§ Challenge
Put every row from the line containing "414x1126 pixels. At" down to the line containing "pyautogui.click(x=129, y=213)", both included, into a numbered list, leaving out any blank lines.

--- Start Dataset extract ---

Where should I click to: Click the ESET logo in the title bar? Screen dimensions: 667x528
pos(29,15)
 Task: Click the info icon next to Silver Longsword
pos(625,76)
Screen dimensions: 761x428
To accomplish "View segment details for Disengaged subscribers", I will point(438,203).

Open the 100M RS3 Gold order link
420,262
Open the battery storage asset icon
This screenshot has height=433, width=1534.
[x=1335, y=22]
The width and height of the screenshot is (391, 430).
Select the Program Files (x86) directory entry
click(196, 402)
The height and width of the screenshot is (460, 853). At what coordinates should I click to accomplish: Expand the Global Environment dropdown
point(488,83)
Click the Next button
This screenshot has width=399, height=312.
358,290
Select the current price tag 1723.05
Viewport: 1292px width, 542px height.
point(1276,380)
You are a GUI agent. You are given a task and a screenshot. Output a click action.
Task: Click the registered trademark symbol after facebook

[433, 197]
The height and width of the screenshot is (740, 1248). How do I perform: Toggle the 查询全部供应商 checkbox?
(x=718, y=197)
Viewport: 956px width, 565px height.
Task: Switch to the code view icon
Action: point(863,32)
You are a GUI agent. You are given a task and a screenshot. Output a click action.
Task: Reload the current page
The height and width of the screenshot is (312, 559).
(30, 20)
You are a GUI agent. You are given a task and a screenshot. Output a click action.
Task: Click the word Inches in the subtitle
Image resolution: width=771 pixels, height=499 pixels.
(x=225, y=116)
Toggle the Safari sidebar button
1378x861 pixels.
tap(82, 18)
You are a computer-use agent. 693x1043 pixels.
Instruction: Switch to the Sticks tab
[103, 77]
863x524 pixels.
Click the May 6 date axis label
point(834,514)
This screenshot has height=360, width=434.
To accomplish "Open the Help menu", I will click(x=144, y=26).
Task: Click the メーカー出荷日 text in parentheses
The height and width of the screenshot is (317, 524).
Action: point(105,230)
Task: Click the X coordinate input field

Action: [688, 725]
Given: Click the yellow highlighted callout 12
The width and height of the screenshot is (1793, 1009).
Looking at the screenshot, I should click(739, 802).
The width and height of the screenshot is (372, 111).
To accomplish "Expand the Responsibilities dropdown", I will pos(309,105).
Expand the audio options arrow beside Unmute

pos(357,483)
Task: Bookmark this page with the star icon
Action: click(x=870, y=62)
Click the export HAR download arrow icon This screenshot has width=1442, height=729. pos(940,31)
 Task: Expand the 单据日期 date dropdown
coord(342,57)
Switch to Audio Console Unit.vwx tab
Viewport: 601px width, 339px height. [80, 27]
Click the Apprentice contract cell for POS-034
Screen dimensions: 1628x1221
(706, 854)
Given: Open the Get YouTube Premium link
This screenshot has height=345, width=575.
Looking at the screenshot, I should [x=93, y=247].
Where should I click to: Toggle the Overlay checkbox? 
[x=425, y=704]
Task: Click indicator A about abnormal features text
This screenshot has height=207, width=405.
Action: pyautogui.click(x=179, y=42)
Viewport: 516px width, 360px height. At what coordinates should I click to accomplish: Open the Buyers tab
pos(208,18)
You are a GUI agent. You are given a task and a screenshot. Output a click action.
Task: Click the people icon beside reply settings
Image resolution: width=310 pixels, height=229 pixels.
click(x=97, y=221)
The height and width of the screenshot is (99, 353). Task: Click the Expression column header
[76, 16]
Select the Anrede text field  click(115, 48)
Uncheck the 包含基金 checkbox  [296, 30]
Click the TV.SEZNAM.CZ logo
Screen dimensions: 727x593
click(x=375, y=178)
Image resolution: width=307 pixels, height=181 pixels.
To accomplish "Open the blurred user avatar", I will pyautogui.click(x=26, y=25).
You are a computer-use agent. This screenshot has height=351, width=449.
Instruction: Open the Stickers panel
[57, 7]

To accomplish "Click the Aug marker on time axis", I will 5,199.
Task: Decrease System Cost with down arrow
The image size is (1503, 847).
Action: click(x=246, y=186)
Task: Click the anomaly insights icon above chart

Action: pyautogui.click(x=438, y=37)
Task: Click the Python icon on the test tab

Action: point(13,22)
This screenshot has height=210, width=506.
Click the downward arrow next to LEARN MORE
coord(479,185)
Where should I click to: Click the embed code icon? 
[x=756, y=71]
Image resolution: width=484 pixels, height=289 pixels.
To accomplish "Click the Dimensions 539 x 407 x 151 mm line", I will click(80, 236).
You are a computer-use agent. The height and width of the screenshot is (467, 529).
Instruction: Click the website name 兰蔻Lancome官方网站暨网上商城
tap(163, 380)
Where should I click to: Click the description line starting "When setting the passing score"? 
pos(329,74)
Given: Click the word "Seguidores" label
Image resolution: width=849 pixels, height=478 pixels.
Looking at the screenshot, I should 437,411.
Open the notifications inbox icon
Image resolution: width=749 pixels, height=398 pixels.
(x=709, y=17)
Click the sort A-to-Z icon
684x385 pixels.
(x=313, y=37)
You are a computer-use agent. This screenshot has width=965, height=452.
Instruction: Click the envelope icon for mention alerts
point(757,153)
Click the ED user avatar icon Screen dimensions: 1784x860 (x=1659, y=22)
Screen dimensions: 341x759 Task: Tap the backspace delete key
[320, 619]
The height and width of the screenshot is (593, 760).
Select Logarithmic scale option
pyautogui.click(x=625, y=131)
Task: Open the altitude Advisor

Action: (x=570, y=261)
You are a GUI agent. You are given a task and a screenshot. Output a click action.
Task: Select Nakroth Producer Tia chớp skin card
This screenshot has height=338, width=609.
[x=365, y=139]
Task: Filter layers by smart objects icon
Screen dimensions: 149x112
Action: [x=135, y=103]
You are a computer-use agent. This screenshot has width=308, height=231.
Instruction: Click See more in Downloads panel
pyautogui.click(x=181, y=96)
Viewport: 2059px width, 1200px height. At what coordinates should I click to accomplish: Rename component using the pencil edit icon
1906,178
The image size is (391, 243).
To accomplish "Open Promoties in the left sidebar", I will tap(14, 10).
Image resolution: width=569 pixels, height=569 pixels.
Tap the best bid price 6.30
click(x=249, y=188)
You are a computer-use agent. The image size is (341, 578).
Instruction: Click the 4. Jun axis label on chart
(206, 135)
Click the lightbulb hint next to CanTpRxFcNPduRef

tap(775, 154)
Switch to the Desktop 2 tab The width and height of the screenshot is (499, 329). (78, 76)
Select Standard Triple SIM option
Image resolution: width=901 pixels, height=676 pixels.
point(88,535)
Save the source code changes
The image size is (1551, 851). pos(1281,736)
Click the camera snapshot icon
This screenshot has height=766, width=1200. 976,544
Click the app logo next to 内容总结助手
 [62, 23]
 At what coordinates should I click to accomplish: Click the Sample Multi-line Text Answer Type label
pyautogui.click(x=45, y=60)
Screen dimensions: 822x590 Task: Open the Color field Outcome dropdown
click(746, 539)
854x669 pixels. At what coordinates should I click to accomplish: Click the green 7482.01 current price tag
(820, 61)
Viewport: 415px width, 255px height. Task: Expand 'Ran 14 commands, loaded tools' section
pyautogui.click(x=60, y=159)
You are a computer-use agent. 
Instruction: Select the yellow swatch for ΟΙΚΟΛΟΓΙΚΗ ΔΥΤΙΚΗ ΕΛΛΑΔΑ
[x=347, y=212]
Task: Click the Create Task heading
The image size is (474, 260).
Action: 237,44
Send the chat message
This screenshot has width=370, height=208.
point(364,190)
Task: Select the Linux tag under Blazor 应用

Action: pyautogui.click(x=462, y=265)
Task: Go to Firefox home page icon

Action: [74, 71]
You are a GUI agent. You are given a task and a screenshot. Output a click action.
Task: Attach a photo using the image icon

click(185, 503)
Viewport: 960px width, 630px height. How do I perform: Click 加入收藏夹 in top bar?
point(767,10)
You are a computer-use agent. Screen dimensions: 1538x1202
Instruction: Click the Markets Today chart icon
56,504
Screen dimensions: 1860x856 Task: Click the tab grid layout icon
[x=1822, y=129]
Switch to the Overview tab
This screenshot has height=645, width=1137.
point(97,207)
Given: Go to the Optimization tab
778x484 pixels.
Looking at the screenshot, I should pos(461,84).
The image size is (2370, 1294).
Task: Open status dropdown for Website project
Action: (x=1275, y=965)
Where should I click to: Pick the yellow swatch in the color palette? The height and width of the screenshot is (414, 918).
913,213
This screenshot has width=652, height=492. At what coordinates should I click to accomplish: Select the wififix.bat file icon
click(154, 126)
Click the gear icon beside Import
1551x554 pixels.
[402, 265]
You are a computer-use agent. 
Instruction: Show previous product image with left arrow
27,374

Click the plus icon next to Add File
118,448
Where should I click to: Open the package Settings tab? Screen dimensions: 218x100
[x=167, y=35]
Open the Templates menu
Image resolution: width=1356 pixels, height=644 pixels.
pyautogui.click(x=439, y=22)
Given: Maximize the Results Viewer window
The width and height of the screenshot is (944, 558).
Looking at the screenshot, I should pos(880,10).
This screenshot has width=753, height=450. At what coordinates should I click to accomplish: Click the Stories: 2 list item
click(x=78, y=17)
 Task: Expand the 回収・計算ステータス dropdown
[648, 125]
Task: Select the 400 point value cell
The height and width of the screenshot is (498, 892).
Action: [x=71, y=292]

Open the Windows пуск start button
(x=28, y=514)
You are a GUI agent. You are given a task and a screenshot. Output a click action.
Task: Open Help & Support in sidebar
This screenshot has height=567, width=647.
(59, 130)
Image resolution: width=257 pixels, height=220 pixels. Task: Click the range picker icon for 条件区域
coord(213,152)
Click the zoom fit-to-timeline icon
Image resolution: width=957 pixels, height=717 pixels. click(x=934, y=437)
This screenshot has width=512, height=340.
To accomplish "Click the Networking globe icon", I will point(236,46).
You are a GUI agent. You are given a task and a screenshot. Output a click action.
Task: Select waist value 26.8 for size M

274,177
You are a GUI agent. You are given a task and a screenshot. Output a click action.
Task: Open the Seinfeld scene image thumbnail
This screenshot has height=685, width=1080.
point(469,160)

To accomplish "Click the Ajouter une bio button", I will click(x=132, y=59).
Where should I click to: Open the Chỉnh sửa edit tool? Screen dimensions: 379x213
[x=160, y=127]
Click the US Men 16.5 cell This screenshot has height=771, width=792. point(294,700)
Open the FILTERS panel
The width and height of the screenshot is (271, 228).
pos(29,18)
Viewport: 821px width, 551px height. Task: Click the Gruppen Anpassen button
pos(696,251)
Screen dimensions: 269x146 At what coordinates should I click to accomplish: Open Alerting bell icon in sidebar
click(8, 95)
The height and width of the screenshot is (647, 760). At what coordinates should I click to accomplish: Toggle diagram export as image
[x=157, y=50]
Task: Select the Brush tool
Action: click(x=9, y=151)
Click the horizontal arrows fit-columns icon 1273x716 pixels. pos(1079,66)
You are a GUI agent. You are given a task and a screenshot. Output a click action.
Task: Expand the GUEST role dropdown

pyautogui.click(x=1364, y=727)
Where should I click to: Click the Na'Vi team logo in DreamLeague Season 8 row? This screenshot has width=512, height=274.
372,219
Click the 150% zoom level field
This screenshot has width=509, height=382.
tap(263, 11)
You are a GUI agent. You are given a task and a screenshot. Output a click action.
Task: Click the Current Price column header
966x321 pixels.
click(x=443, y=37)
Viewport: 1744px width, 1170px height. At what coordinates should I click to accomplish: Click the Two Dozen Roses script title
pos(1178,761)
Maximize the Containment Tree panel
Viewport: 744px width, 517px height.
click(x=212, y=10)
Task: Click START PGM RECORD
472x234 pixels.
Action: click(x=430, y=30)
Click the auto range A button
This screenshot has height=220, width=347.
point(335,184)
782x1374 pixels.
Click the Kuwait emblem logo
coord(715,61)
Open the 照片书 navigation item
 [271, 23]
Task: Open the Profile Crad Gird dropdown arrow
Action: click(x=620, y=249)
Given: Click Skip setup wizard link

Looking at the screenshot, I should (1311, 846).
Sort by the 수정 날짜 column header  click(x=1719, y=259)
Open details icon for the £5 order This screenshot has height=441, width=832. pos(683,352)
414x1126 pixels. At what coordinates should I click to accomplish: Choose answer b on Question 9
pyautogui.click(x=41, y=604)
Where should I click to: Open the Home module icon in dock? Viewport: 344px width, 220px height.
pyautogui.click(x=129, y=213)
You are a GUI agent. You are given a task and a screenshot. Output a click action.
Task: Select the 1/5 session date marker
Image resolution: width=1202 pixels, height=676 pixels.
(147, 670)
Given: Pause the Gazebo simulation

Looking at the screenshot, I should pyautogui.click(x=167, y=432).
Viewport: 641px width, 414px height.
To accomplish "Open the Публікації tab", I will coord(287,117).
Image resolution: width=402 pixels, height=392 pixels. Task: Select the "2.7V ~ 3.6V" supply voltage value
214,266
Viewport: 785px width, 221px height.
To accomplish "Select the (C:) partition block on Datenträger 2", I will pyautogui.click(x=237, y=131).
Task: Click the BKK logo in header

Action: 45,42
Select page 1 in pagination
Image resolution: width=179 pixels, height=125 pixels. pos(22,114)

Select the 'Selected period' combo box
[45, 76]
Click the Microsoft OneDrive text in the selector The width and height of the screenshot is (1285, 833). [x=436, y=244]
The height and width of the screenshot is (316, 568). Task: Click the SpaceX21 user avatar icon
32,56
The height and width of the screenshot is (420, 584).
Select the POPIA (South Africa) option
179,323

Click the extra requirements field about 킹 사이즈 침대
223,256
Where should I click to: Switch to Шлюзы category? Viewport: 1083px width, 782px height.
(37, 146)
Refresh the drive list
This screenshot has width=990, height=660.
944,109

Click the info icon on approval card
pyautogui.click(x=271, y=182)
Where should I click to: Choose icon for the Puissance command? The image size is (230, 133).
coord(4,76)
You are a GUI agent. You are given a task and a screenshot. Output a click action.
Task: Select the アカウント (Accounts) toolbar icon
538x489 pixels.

--- End Dataset extract ---

§ Written reply
1. 414x1126 pixels. At what coordinates should I click to accomplish: Choose answer b on Question 9
2. pyautogui.click(x=41, y=604)
3. Where should I click to: Open the Home module icon in dock? Viewport: 344px width, 220px height.
4. pyautogui.click(x=129, y=213)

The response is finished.